Rapid urbanisation and the growth of cities are a response to social change, providing public spaces such as contemporary museums to strengthen the surrounding urban fabric. The Tate Modern for instance can be considered as an aid in solidifying the city of London's reputation as one of Europe's leading cultural capitals, or the Bilbao Guggenheim which eased the city's urban facelift. Thomas Krens (see Guasch and Zulaika, 2005, p. 56) has said, “growth is almost a law…Either you grow and change or you die”. This quotes helps explain the growth in the physicality of museums like Bilbao Guggenheim. “Big art demands big spaces. Big spaces demand big art. Big spectacular art and architecture draw big audiences” (Guasch and Zulaika, 2005, p. 56). Contemporary museums are a institutional ambition and it may be no accident that two of the most enormous spaces in Europe, the Guggenheim Bilbao Fish Gallery and the Tate's Turbine Hall were commissioned by institutions in pursuit of expansion through the development of branch museums, the Tate within Britain and the Guggenheim globally (Guasch and Zulaika, 2005, p. 56). Certainly from this, one can agree that contemporary museums play roles in the competitive struggle of cities for economic, social and cultural stakes, which have increased over the years (Guasch and Zulaika, 2005, p. 56).

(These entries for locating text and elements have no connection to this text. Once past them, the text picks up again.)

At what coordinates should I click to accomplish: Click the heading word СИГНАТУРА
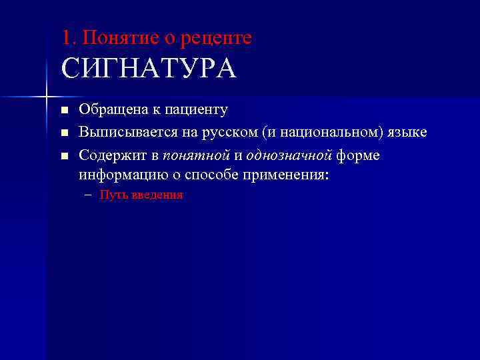pos(148,69)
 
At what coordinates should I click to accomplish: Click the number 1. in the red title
pos(68,38)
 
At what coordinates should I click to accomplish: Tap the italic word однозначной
pos(289,155)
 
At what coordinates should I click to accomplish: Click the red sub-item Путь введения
pos(141,195)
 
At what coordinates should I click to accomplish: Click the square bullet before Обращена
pos(64,110)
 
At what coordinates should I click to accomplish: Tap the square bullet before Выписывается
pos(64,133)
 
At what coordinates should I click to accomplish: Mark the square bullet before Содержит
pos(64,156)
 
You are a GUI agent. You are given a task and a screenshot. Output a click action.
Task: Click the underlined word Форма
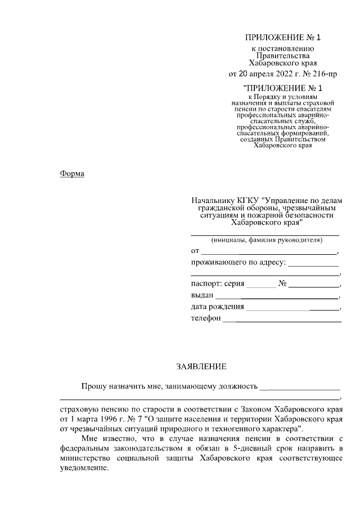[72, 173]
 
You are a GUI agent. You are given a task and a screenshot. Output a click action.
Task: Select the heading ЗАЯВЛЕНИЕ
[201, 367]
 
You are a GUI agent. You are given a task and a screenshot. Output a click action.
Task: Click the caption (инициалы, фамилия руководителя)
[266, 240]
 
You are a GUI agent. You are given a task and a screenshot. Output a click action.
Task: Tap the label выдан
[202, 295]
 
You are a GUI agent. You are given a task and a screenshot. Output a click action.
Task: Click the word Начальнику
[212, 200]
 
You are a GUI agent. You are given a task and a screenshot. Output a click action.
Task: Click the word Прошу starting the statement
[93, 386]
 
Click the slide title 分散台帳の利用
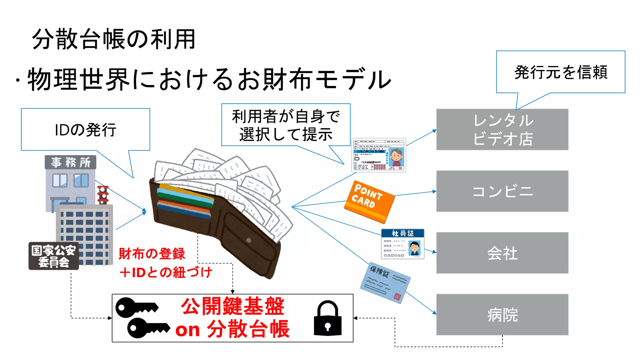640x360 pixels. (114, 39)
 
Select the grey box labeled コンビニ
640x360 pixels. (502, 191)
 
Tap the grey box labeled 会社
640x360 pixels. (502, 253)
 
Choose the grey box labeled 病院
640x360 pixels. (502, 314)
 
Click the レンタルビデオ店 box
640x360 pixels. (502, 129)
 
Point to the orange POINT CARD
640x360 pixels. (369, 201)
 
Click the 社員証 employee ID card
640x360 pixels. (402, 244)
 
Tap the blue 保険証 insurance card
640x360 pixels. (385, 282)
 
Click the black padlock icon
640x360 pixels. (328, 319)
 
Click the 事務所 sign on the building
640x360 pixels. (71, 162)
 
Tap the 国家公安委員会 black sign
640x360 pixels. (53, 256)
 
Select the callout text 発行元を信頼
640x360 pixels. (561, 72)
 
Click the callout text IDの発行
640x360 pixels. (85, 130)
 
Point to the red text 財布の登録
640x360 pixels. (152, 254)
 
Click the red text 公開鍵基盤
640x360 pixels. (232, 306)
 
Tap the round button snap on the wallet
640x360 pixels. (249, 240)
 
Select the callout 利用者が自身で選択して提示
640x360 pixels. (286, 125)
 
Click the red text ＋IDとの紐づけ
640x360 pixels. (166, 272)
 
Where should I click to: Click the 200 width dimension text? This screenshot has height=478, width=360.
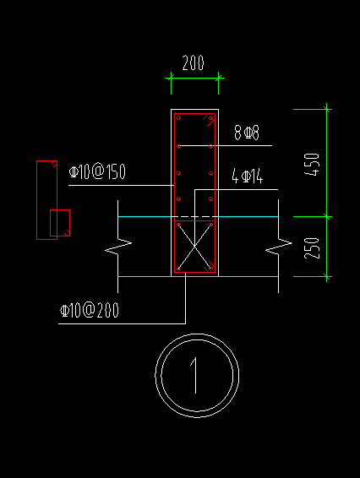coord(193,62)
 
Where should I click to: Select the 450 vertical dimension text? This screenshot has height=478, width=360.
coord(312,165)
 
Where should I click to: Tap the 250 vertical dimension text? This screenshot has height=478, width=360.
coord(312,248)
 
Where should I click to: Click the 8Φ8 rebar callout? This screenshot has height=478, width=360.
coord(247,133)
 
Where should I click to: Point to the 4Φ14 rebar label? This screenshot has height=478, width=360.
coord(247,177)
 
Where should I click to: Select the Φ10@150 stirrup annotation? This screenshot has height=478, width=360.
coord(97,171)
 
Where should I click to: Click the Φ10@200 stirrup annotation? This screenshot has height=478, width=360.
coord(89,310)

Unlike any other structure the museum exposes its unique intentions for exhibition, preservation, education and the desire of the architect to make an aesthetic statement. Museums in different societies carry distinct origins, as evident throughout the investigated case studies, however one can believe they represent a constant source of pride for the cities in which they stand. Take for instance Gehry's Guggenheim, which one can assume is a source of immense pride for the people of Bilbao. Currently, hardly anyone remembers the early criticisms since the success of the building, and of the museum itself, is unquestionable (Chulvi, 2007). Similarly the city of Berlin takes pride in a symbol of the city's incredible cultural development in housing a museum which integrates for the first time in post-war Germany, the history of the Jews in Germany and the repercussions of the Holocaust.

Nevertheless one could conclude that in many cities, major contemporary museum construction, is driven by a hunger for the “Bilbao Guggenheim effect”. One could speculate that in the future, their effect within a city's context will match that of the Bilbao Guggenheim.

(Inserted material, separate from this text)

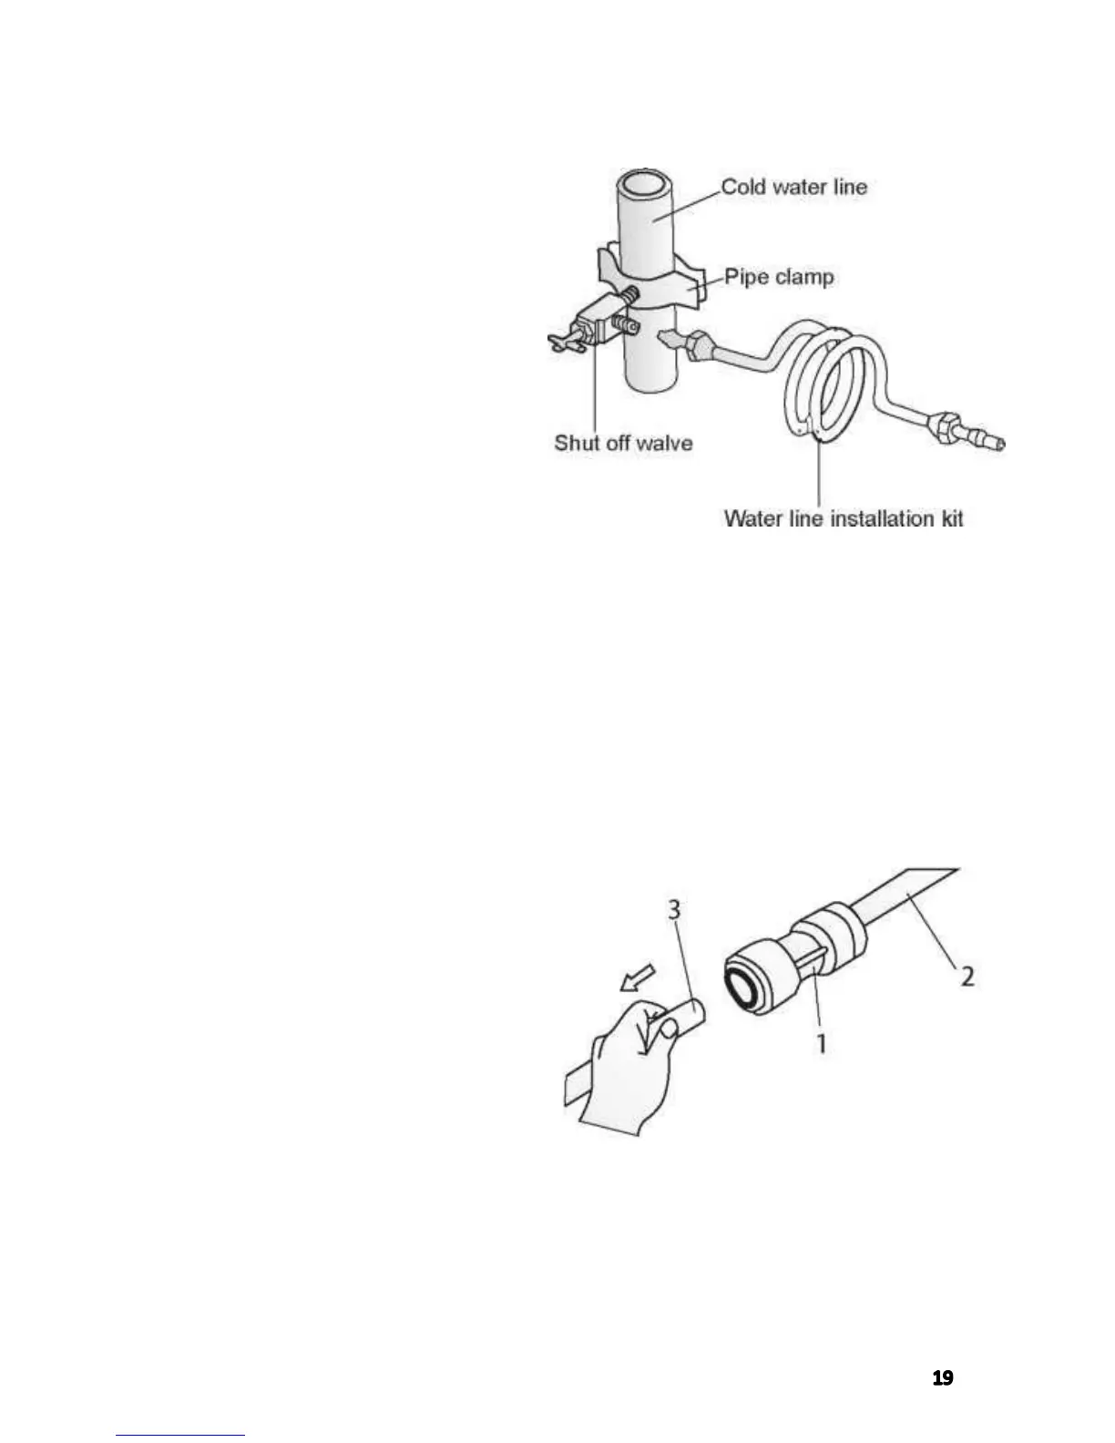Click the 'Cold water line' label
[x=793, y=188]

In terms of the architect's role in designing museums, the designs stem from the cultural identity of its city in one way or another. Through these explored studies, one can gather that some architects attempt to answer to a city's cultural identity with designs of multiplicity, rather than ignoring and/or distorting certain identities. This is evident in the study of the Tate Modern and Zaha Hadid's Contemporary Arts Centre, whose deigns stimulate multicultural activity and thus are developed in more conceptualised way to represent a national identity that is evolving. However, when considering the designs of the Bilbao Guggenheim and Jewish War Museum, the designs illustrate a different degree of sensitivity to cultural identity. They symbolise certain aspects of cultural identity within the architecture.

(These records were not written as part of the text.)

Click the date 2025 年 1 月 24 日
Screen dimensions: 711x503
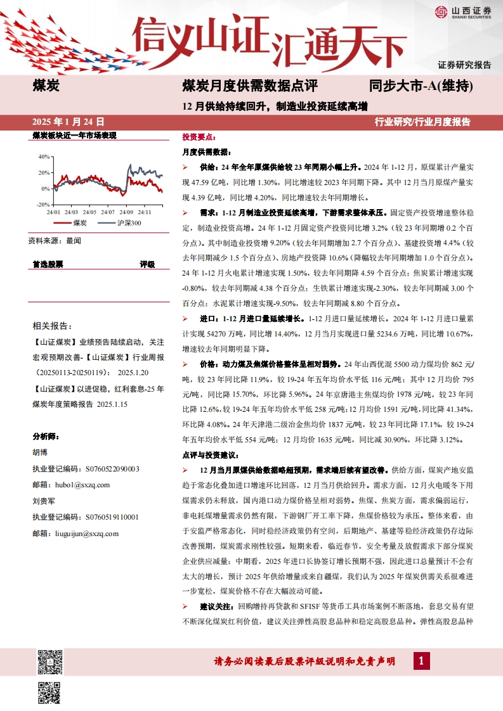(68, 121)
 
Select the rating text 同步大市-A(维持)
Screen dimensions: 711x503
(421, 85)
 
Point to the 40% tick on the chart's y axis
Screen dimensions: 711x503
(44, 156)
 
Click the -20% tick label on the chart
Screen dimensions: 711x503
(42, 205)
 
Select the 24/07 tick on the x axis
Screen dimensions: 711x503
(107, 212)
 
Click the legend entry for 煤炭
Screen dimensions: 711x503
(72, 223)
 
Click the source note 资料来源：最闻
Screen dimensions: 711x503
(55, 241)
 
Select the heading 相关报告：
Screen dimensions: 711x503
(51, 326)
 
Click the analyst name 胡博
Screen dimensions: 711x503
(39, 452)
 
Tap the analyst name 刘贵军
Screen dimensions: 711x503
(43, 501)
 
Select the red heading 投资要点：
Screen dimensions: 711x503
(199, 137)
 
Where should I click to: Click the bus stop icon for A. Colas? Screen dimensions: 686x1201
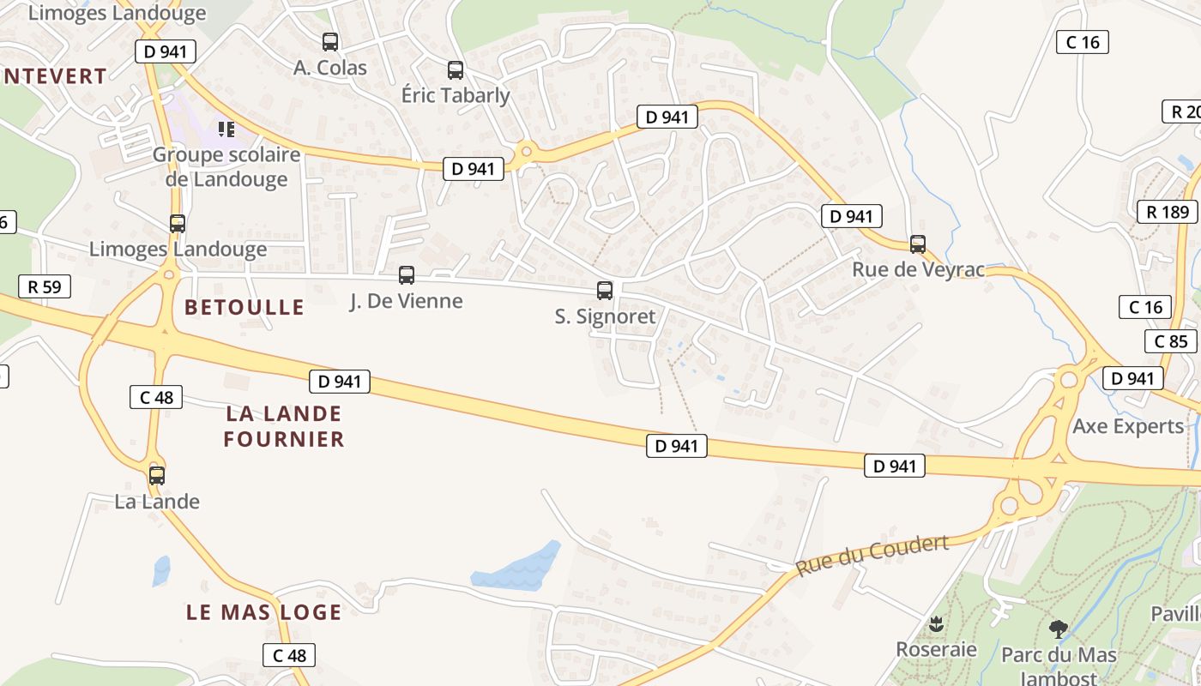point(330,41)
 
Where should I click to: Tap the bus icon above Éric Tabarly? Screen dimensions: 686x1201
point(456,70)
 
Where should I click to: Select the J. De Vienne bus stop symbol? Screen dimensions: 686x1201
point(407,275)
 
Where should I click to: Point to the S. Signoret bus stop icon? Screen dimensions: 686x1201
point(605,291)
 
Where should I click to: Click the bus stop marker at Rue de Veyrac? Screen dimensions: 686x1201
point(918,244)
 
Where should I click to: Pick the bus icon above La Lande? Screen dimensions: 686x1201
point(157,475)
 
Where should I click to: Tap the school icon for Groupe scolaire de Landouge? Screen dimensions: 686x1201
point(226,129)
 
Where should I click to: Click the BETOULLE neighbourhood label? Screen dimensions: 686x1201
point(244,307)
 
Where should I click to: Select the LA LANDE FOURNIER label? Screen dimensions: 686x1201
point(283,426)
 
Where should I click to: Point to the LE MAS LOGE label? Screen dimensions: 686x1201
point(264,612)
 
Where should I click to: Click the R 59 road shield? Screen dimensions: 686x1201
point(45,286)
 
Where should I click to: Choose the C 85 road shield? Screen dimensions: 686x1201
point(1170,341)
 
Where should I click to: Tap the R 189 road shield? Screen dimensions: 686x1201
point(1167,212)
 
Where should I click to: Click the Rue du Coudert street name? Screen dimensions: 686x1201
point(872,556)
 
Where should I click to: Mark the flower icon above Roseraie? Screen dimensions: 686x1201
point(935,623)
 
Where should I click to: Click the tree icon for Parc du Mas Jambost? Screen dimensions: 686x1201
point(1059,629)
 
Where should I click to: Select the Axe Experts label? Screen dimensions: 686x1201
point(1127,426)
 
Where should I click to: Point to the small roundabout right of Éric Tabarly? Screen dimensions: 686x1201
point(527,152)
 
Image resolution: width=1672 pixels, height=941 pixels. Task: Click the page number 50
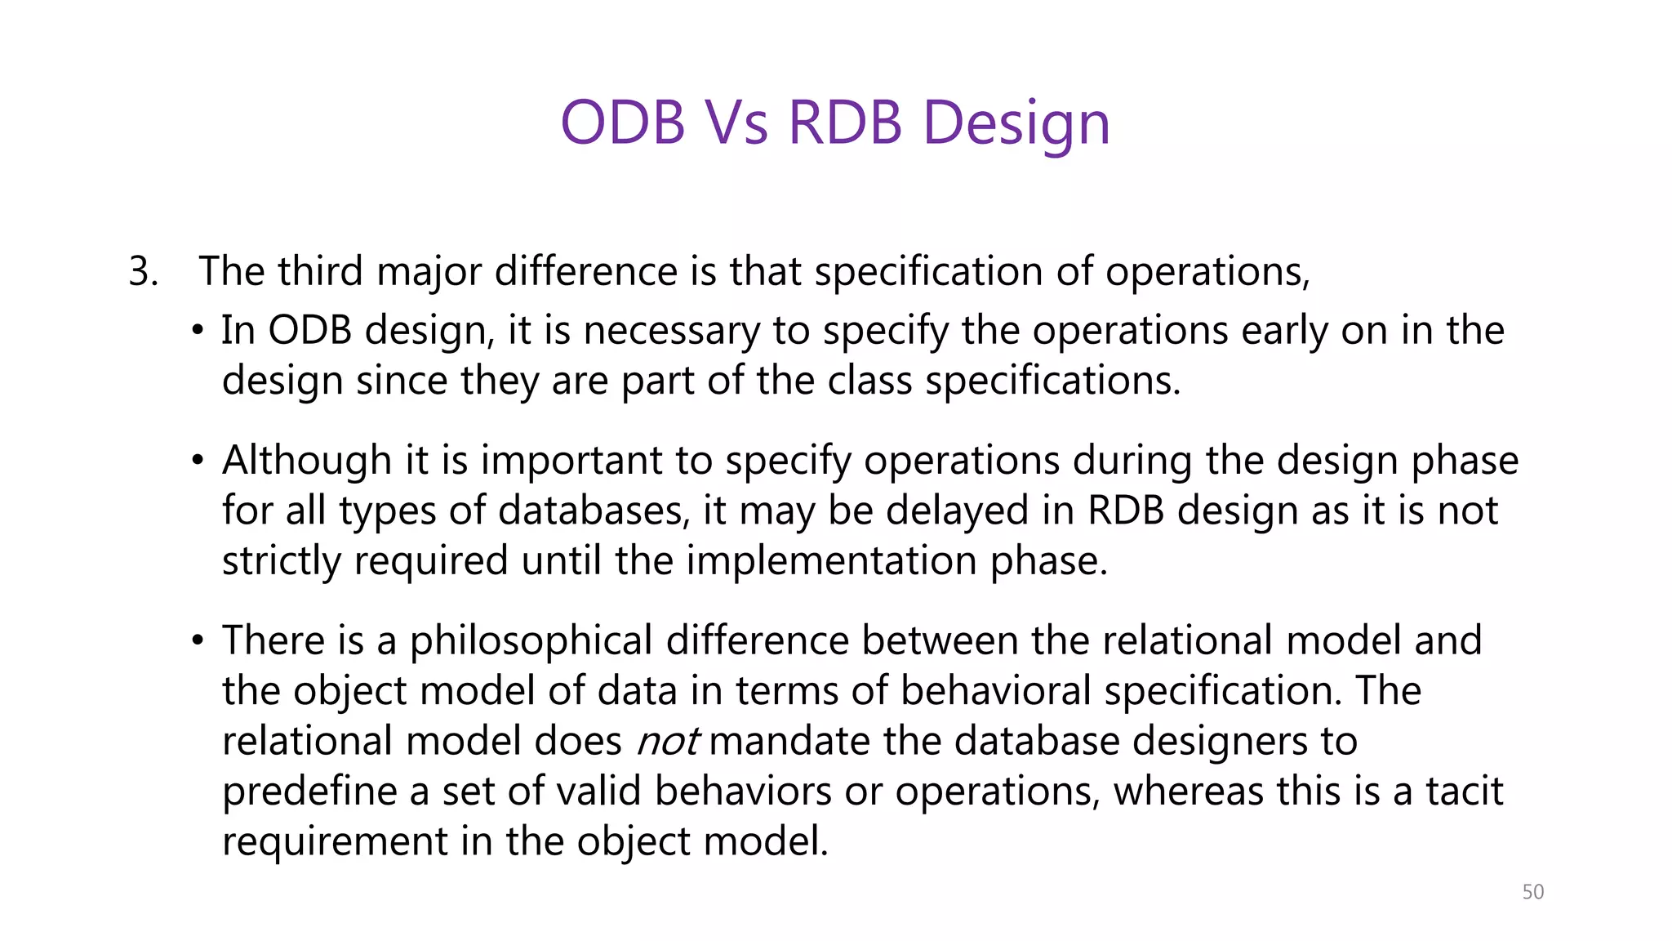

The contemporary living of cities results in the need for cultural identities to integrate more than ever before, resulting in an opportunity for architects to design for the transformation that arises in cities from existing, new and unexpected combinations of cultural identity. However this role is easier to define than their success is to measure: ultimately the case studies illustrate that the extent to which an architect can establish a design of a contemporary museum reflective of the cultural identity within a city varies. The desire for a new architectural asset to reflect cultural identity, is at the start of its life when the building is finished. After fifty, thirty, or perhaps even as little as ten years, it can become an integral part of the city's cultural identity and a source of pride for the people it represents.